Domain, one of Australia’s leading property market platforms, has fallen victim to a cyber attack. Cybercriminals contacted website visitors, asking them to pay a deposit to secure their rental applications.
The threat actors penetrated the Australian business's ecosystem through a phishing attack - where sensitive information is stolen through malicious links within seemingly innocuous emails or websites.
Domain CEO, Jason Pellegrino, warned that the threat actors may have also accessed the personal information of Domain users.
“There is a risk that some of your personal information may have been accessed by an unauthorized third party that has obtained access to Domain’s systems as a result of a scam targeting one of our systems,” Jason said.
The number of victims still under investigation. They may also be targeted by phishing attacks which will continue the pernicious attack cycle.

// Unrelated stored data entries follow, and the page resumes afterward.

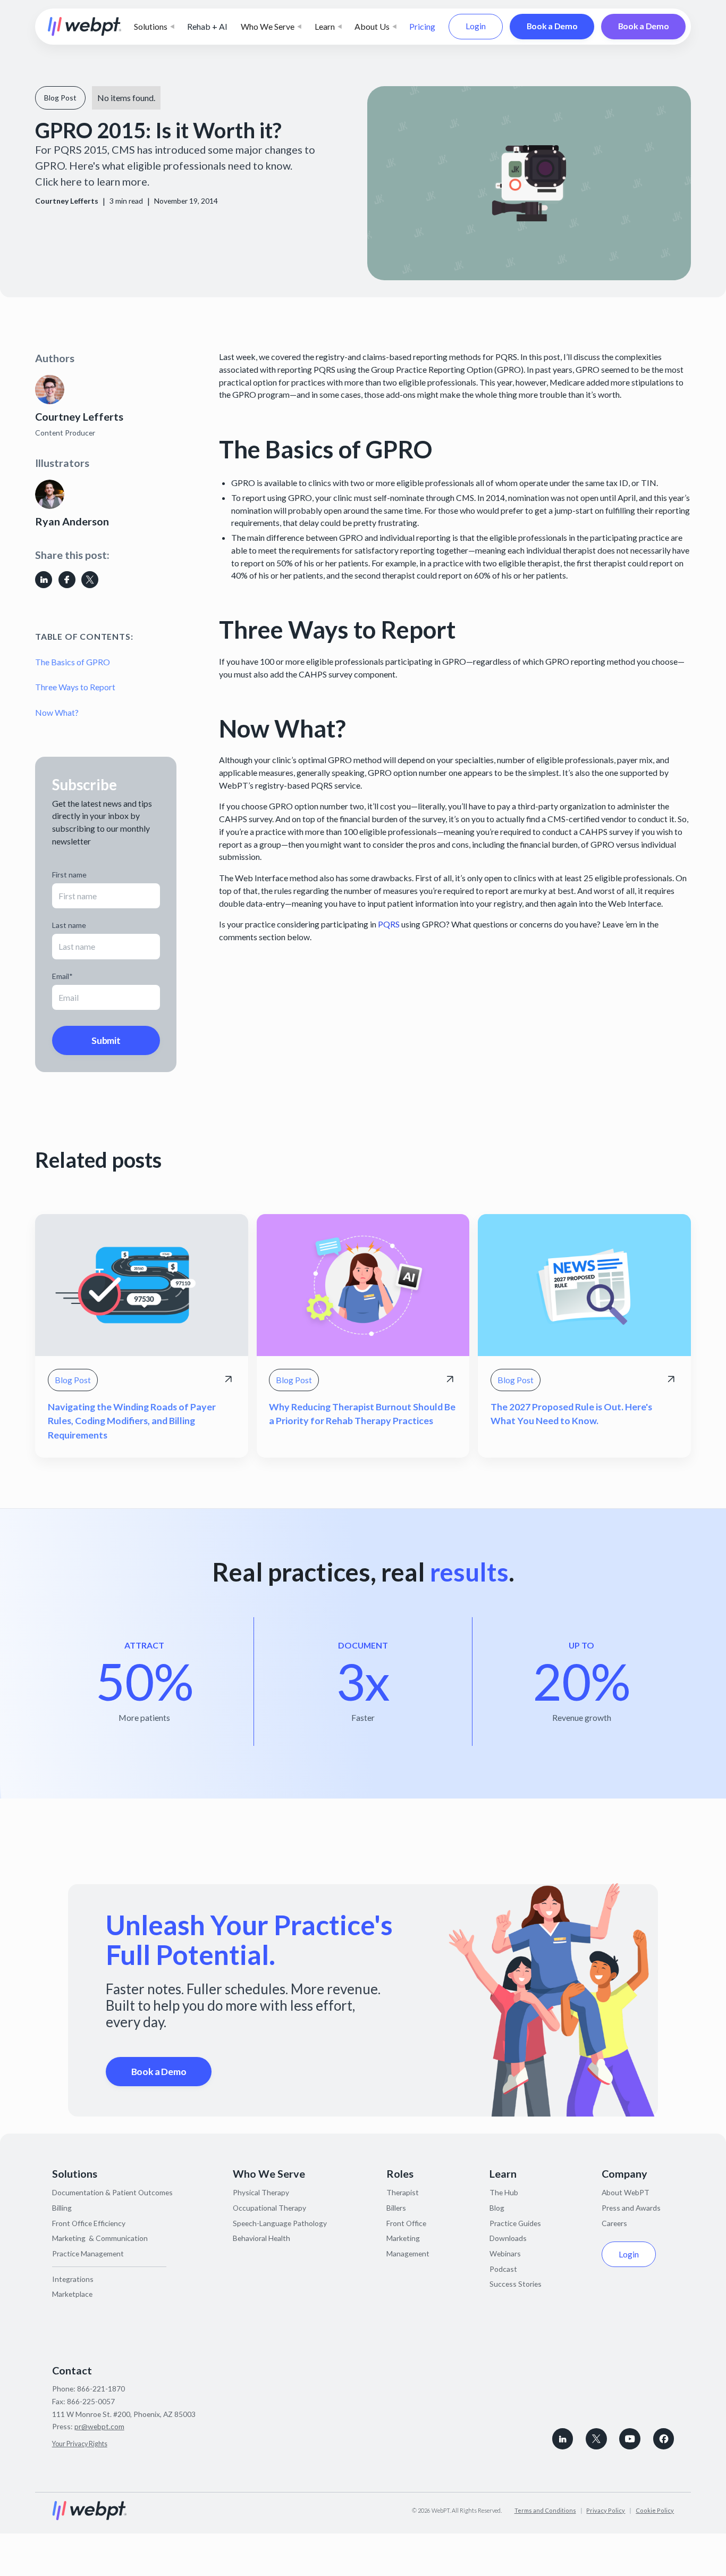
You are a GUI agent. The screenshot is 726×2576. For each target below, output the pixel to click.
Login (476, 26)
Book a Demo (552, 26)
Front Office (406, 2223)
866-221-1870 (101, 2388)
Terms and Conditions (545, 2510)
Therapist (402, 2192)
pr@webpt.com (99, 2426)
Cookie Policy (655, 2510)
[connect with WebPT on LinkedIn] (562, 2438)
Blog (496, 2207)
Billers (396, 2207)
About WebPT (625, 2192)
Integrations (73, 2279)
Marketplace (72, 2293)
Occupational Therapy (269, 2207)
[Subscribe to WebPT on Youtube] (629, 2438)
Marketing (403, 2238)
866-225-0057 (91, 2401)
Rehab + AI (207, 26)
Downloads (508, 2238)
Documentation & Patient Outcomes (112, 2192)
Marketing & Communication (100, 2238)
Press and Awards (631, 2207)
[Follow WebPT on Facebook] (663, 2438)
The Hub (503, 2192)
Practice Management (88, 2253)
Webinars (505, 2253)
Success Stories (515, 2283)
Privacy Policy (605, 2510)
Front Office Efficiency (88, 2223)
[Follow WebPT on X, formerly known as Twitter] (596, 2438)
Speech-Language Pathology (280, 2223)
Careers (614, 2223)
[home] (85, 26)
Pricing (422, 26)
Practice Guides (515, 2223)
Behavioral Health (261, 2238)
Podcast (503, 2268)
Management (407, 2253)
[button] (154, 27)
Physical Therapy (261, 2192)
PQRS (389, 924)
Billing (62, 2207)
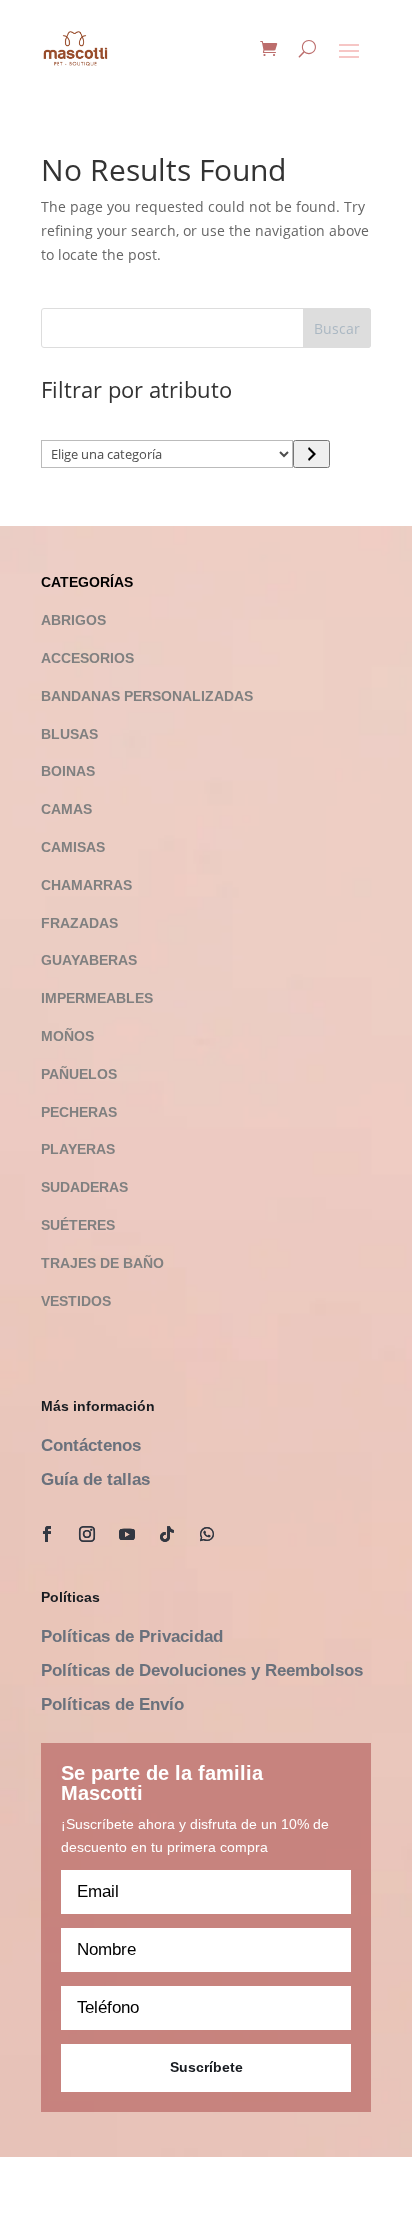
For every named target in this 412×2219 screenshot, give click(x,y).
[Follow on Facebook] (47, 1534)
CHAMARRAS (86, 885)
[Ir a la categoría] (311, 454)
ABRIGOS (73, 620)
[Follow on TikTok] (167, 1534)
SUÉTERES (78, 1225)
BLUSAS (69, 734)
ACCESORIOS (87, 658)
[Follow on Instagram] (87, 1534)
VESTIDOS (76, 1301)
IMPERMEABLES (97, 998)
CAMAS (66, 809)
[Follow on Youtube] (127, 1534)
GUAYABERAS (89, 960)
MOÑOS (67, 1036)
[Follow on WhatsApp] (207, 1534)
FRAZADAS (79, 923)
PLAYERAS (78, 1149)
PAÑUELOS (79, 1074)
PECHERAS (79, 1112)
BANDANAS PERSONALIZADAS (147, 696)
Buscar (337, 328)
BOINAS (68, 771)
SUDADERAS (84, 1187)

To prevent this, victims should be wary of any emails received from businesses or legal entities and, ideally, avoid engaging with them. Instead, their legitimacy should be confirmed either by calling the sender via their official phone line or by composing a new email - although caution should still be taken in case the sender’s domain is hijacked.
Phishing attacks are growing in prevalence because they work. With the right amount of emotional manipulation, any human can be tricked into interacting with malicious links, especially if an email seems like the perfect solution to a desperate problem. This is why Covid-themed phishing emails have spiked in recent months.
According to an IBM security intelligence index report, human error was a major contributing cause of 95% of studied breaches. This could be due to ignorance of common cybercriminal tactics.
Increased cyber threat awareness training in the workplace, coupled with monitoring solutions that remediate security vulnerabilities, could be the key to finally reducing the success rate of phishing attacks.